§ Your objective
After reading the entries below, copy word for word the lines from the first through the line containing "The height and width of the screenshot is (602, 1428).", and stop there.

§ Given entries
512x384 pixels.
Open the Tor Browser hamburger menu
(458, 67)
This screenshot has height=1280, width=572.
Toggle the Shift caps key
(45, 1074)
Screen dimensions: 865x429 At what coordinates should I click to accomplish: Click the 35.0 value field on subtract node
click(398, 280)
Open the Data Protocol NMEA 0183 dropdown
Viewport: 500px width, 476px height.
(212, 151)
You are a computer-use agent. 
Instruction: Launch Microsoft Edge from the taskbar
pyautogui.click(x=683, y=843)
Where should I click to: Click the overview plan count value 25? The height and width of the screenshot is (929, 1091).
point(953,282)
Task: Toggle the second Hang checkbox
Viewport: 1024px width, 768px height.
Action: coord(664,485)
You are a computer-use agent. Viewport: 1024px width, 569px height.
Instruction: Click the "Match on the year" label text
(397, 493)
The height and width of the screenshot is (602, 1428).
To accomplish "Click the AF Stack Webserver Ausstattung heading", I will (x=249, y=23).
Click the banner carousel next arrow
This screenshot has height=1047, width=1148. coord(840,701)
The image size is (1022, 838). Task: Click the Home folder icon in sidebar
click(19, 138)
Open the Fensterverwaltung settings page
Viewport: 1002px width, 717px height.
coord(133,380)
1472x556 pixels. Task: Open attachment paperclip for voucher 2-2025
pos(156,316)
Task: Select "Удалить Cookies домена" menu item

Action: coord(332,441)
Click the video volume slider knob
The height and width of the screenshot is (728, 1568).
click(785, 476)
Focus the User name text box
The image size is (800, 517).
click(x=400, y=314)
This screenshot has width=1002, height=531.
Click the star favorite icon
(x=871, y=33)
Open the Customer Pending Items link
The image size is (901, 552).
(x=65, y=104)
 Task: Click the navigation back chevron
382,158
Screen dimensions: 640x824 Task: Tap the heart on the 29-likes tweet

§ Response to the task
512x384 pixels.
Open the Tor Browser hamburger menu
(458, 67)
This screenshot has height=1280, width=572.
Toggle the Shift caps key
(45, 1074)
Screen dimensions: 865x429 At what coordinates should I click to accomplish: Click the 35.0 value field on subtract node
click(398, 280)
Open the Data Protocol NMEA 0183 dropdown
Viewport: 500px width, 476px height.
(212, 151)
You are a computer-use agent. 
Instruction: Launch Microsoft Edge from the taskbar
pyautogui.click(x=683, y=843)
Where should I click to: Click the overview plan count value 25? The height and width of the screenshot is (929, 1091).
point(953,282)
Task: Toggle the second Hang checkbox
Viewport: 1024px width, 768px height.
Action: coord(664,485)
You are a computer-use agent. Viewport: 1024px width, 569px height.
Instruction: Click the "Match on the year" label text
(397, 493)
The height and width of the screenshot is (602, 1428).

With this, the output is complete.